Open dy opened 7 years ago

dy commented 7 years ago

Pondering on audio-noise and audio-filter modules. What if we extend basic no-stream modules to work with float arrays and not force AudioBuffer type, while we have a chance #34?

+ that makes audio-* components first-class citizens, allowing for low-level processing and graceful readme examples + that lowers entry barrier for non-audio folks + that enables direct nodejs application of modules, out of @audiojs infrastructure

const noise = require('audio-noise/pink')()

let data = noise(new Float32Array(1024))

//vs

let buf = noise(new AudioBuffer({length: 1024}))
jamen commented 7 years ago

Agreed! We should do that where possible. It would also make it so subsequent stream packages can accept arrays, which would also be nice.

dy commented 7 years ago

Just thinking, take audio-filter for example. Ideal minimal low-level implementation would take care only of 1d arrays, like Array or FloatArray. How it is best to extend it to cover @audiojs demands − processing AudioBuffers? We also can think of some folks who may want to process ndsamples, ndarrays, nested arrays, buffers etc. So how should we organize code to meet all the requirements?

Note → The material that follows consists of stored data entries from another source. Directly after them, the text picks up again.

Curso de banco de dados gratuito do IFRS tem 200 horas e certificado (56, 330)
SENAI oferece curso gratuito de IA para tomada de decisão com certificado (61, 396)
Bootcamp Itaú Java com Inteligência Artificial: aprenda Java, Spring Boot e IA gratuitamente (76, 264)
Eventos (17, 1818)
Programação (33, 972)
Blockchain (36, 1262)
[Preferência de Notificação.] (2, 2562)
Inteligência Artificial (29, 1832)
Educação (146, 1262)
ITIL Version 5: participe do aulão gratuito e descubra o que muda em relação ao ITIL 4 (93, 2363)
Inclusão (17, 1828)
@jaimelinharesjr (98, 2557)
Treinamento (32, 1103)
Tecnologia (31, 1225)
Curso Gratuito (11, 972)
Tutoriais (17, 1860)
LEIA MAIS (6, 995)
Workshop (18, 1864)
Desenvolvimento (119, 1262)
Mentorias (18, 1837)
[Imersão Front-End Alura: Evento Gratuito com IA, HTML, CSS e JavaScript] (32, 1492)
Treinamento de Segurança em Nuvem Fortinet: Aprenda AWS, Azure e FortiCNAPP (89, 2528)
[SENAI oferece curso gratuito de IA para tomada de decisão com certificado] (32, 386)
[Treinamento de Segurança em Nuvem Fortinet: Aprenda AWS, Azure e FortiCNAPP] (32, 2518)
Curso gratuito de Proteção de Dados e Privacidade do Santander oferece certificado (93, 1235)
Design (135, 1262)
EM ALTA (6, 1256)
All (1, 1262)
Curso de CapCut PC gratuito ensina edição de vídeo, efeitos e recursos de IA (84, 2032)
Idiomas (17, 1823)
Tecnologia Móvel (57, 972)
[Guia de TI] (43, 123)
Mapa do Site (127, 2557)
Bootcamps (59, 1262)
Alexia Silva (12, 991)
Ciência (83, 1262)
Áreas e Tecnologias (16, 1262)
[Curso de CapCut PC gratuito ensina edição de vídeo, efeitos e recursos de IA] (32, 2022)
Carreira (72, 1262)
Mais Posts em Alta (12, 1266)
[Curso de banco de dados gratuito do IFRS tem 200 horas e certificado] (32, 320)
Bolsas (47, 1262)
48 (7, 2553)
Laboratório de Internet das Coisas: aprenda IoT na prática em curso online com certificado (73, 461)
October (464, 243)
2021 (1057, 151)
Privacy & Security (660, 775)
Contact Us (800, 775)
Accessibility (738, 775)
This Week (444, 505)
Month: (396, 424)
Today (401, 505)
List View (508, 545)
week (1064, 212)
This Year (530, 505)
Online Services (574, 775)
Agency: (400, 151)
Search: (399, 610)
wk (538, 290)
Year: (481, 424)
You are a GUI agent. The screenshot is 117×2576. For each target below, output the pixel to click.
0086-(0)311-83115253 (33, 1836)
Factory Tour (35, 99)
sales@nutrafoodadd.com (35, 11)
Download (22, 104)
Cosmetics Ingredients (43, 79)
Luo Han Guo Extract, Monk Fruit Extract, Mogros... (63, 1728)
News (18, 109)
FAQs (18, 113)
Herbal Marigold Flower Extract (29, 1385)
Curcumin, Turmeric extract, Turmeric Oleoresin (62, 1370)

  1. Filters collection package like @audiojs/filter or dsp-filter for 1d arrays, and audio-filter wrapper for audio-buffers. :-1: doesn't bring plain arrays to @audiojs ecosystem and only AudioBuffer solution.
  2. Detecting data type inside of filter filter(array); filter(audioBuffer). :-1: slow and lots of code dup across filters.
  3. Providing data type in options alike streams createFilter({dataType: AudioBuffer}). :-1: a lot of dup code, non-low-level solution.
  4. getData optional param for custom data type, returning [ch1, ch2, ...] data, and also vectors for other params, eg.

    
    let filter = createFilter({
    //same value for all channels
    lambda: value,
    
    //own value for every channel
    y: [0, 0.1, 0.05],
    
    //optionally obtain multichannel data from any source, like audio-buffer, ndarray etc
    getData: src => [src.getChannelData(0), src.getChannelData(1), src.getChannelData(3)]
    })
    let buf = filter(AudioBuffer({channels: 2, length: 1000})

//default filter is 1d let filter2 = createFilter({lambda: λ}) let arr = filter2(Array(1024))


Upside − general nd-data processing, downside − no default _AudioBuffer_ processing and tax for obtaining data.

UPD. actually we can use 1st method, that seems the most obvious step - separating concerns to dsp filters and more robust audio filters.